La nouvelle Commission esquisse une volonté de puissance inédite pour l’Europe

Difficile de ne pas voir l’empreinte de Macron dans le discours tenu par Ursula von der Leyen à l’occasion de la présentation de son équipe, ou dans le nombre de postes majeurs obtenus par des Français. Mais l’idée d’Europe puissance séduit aussi outre-Rhin.

La précédente commission avait promis d’être « politique », Ursula von der Leyen veut la mener un cran plus loin : la présidente de l’exécutif européen veut une Europe « plus forte sur la scène internationale » ; pour lutte contre le changement climatique et sauvegarder le multilatéralisme notamment. Elle veut que sa commission soit « géopolitique », et le Haut Représentant aux Affaires étrangères, Josep Borrell, s’est vu confier la création d’un groupe de travail portant le nom d’une « Europe plus forte dans le monde ».

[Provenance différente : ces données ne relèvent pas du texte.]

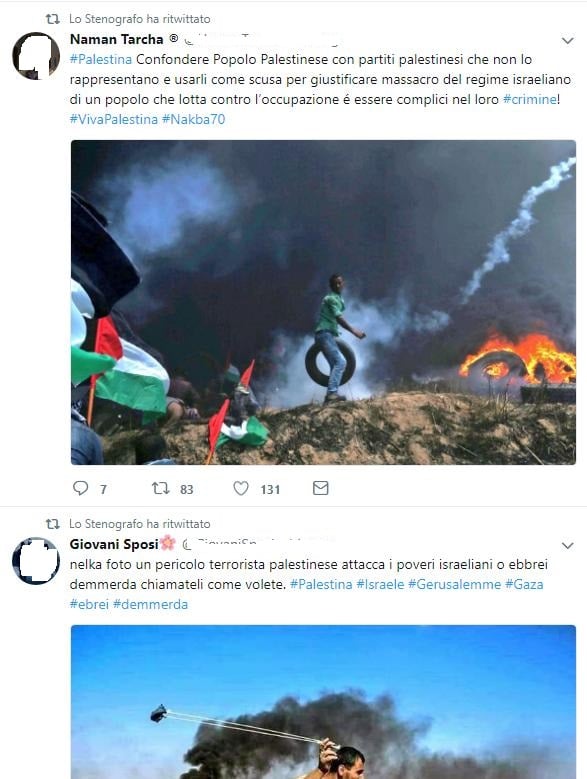Click the retweet indicator icon above Naman Tarcha
The height and width of the screenshot is (779, 587).
coord(53,19)
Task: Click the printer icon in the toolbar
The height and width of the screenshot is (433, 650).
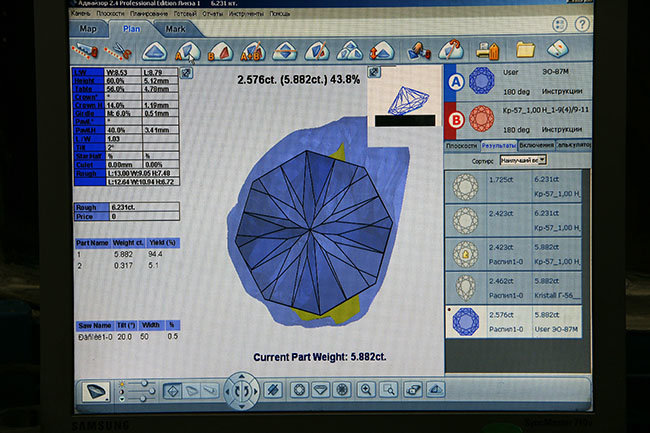Action: point(485,49)
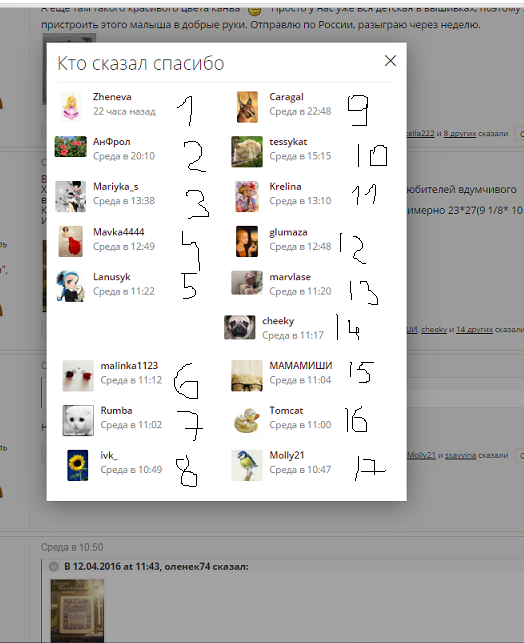The height and width of the screenshot is (643, 524).
Task: Open Lanusyk's profile name
Action: (112, 277)
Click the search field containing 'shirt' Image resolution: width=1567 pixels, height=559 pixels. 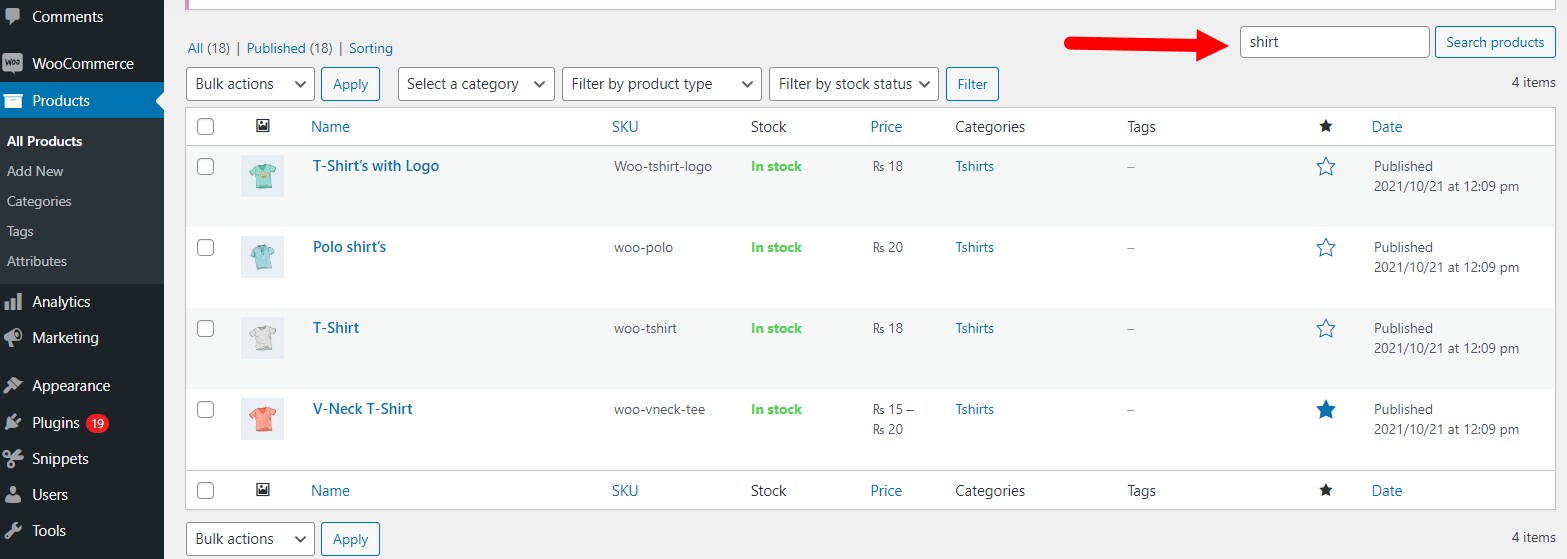[1334, 42]
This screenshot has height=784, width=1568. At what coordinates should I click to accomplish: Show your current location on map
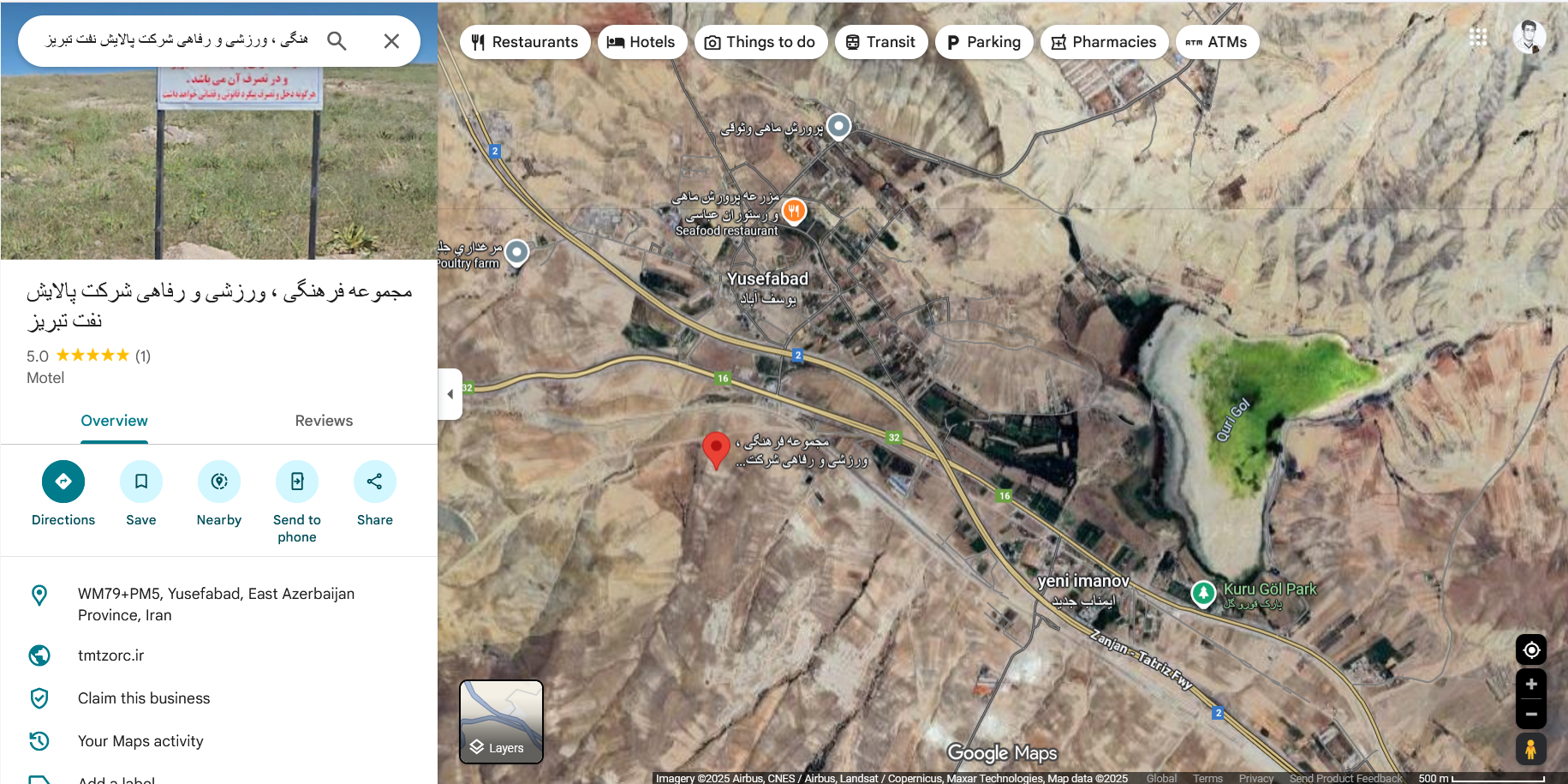pos(1531,650)
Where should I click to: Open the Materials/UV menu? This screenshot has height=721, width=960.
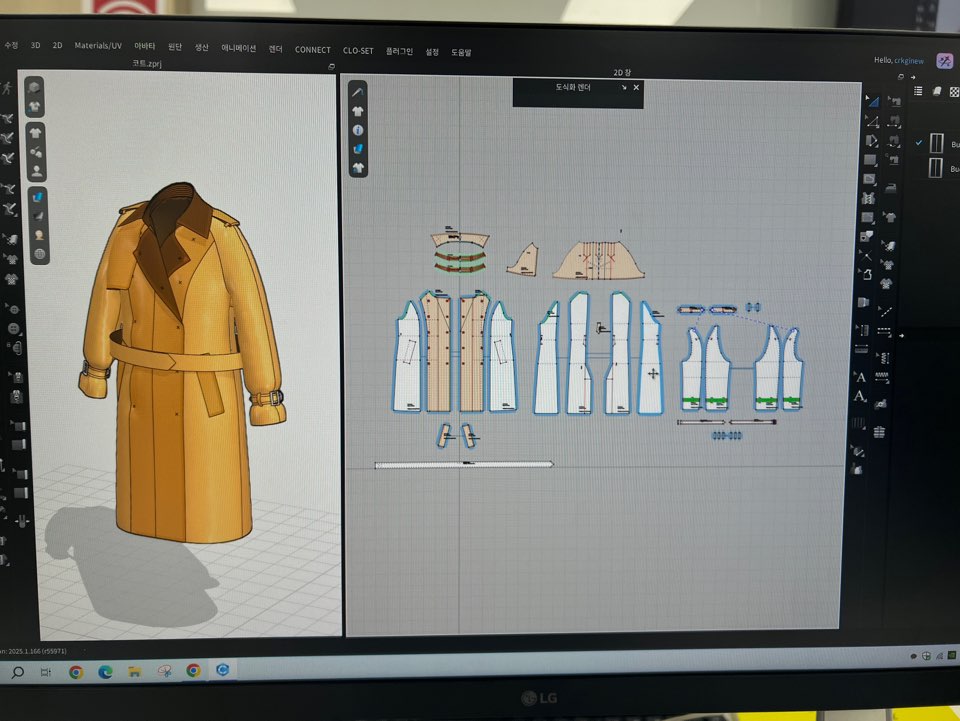98,46
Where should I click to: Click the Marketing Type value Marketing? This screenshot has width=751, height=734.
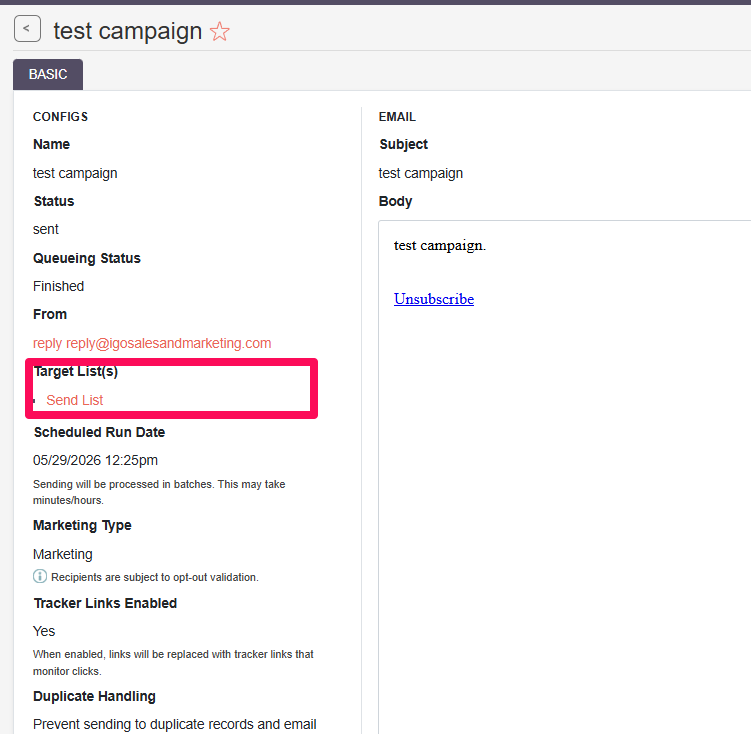click(63, 554)
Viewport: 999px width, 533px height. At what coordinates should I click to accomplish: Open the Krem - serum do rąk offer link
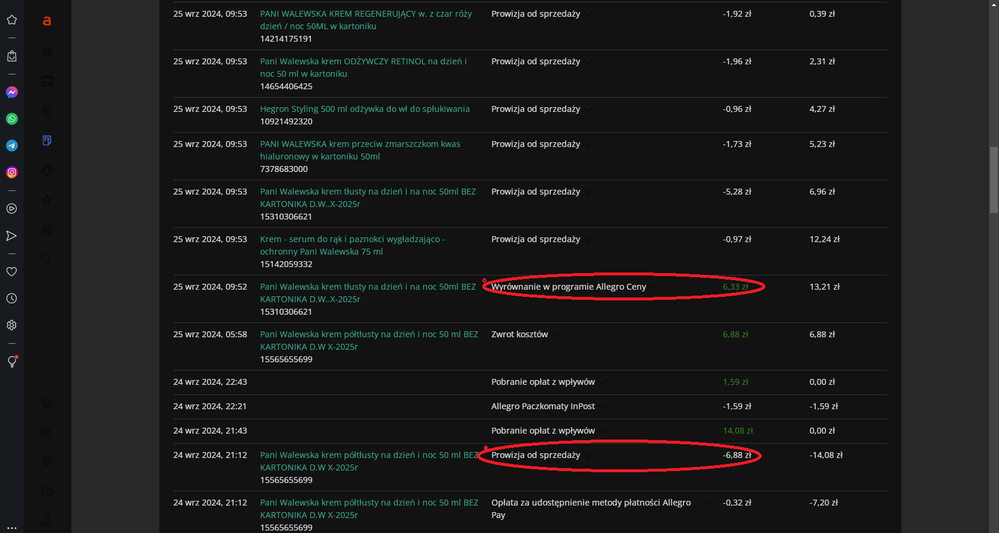[x=352, y=239]
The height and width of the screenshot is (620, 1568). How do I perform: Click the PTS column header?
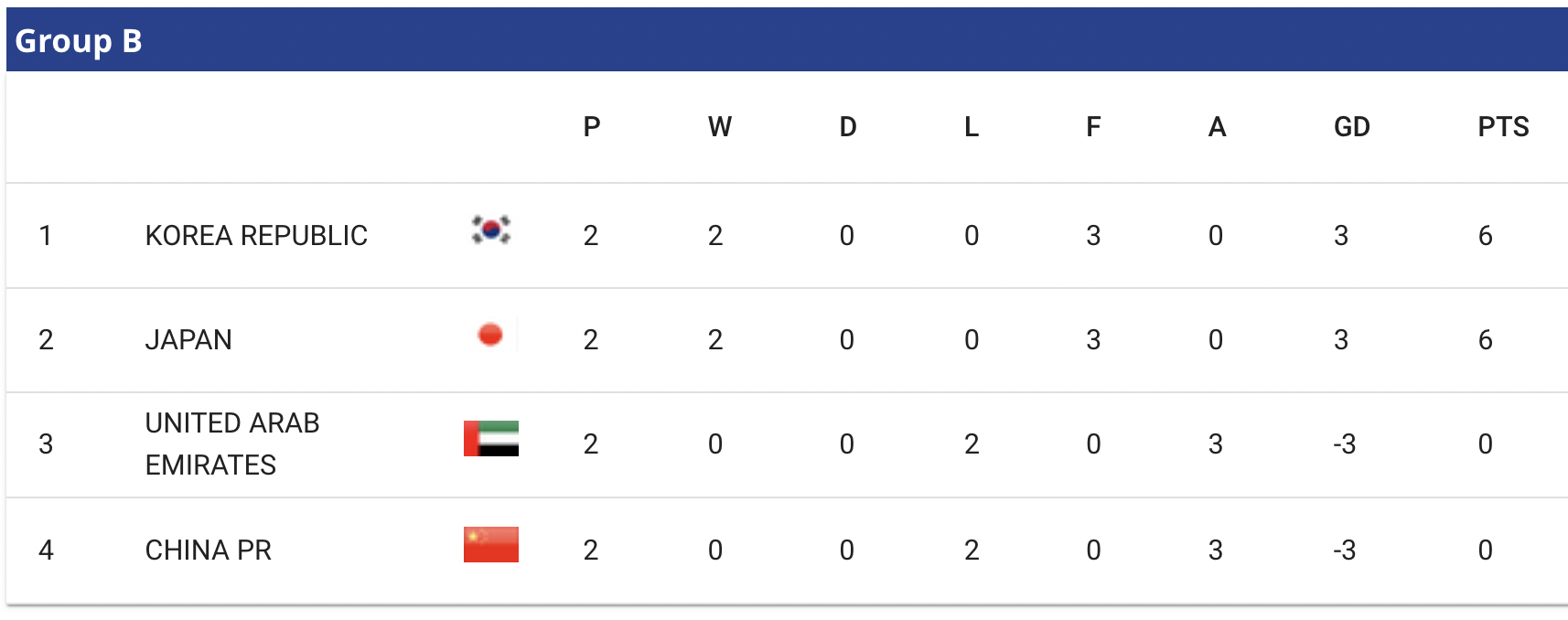point(1503,127)
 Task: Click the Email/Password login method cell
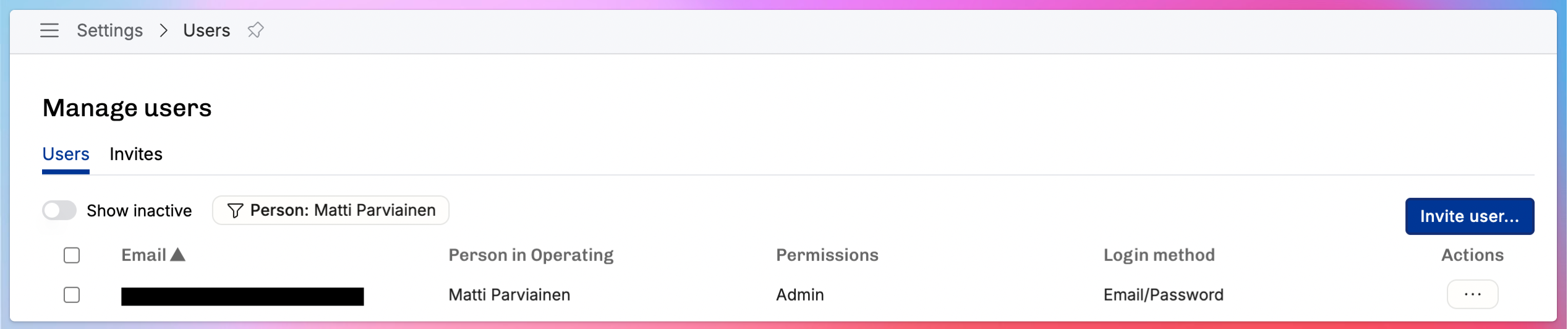1163,295
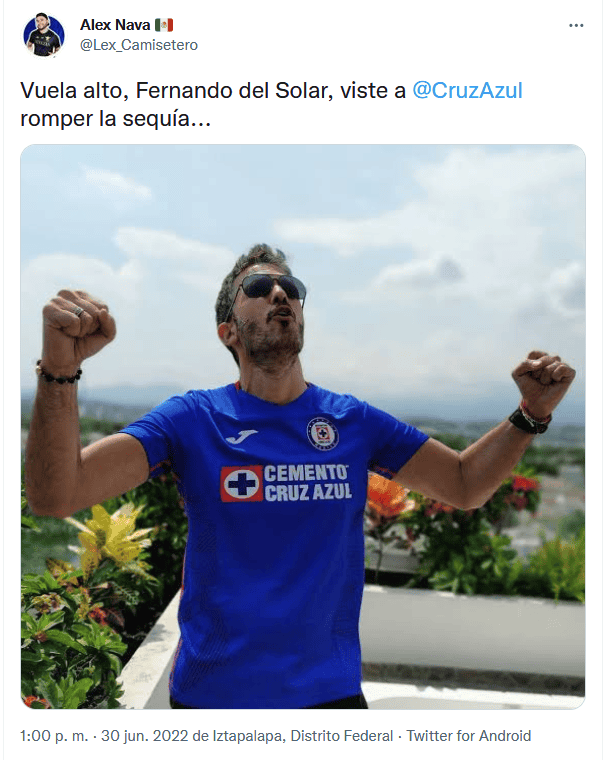Click the raised left fist in the photo

point(79,322)
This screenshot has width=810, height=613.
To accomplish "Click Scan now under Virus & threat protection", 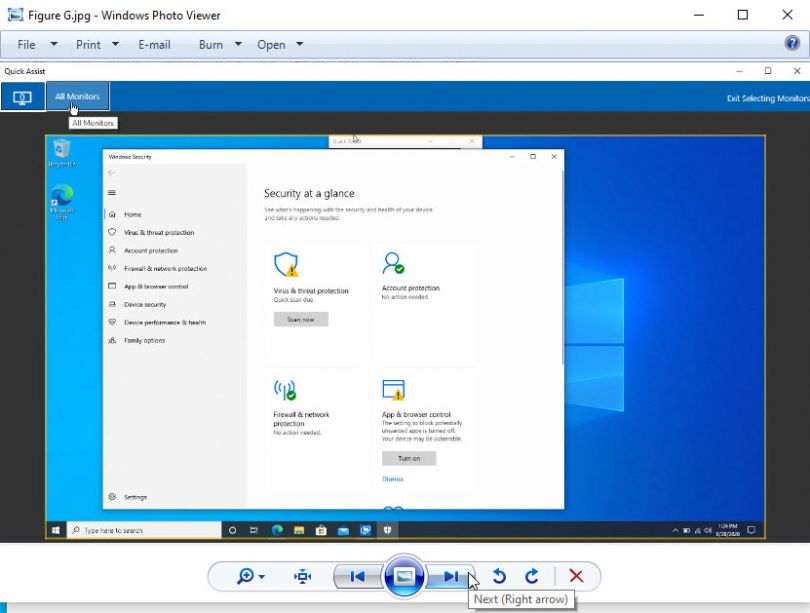I will pyautogui.click(x=300, y=318).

Bien peu allemande, cette vision d’une puissance supra nationale se marie en revanche parfaitement avec le discours d’Emmanuel Macron. Qu’il s’agisse du discours de la Sorbonne, ou de la rencontre avec les ambassadeurs français fin août dernier, le président français a mis la notion de puissance géopolitique de l’Europe au cœur de son projet.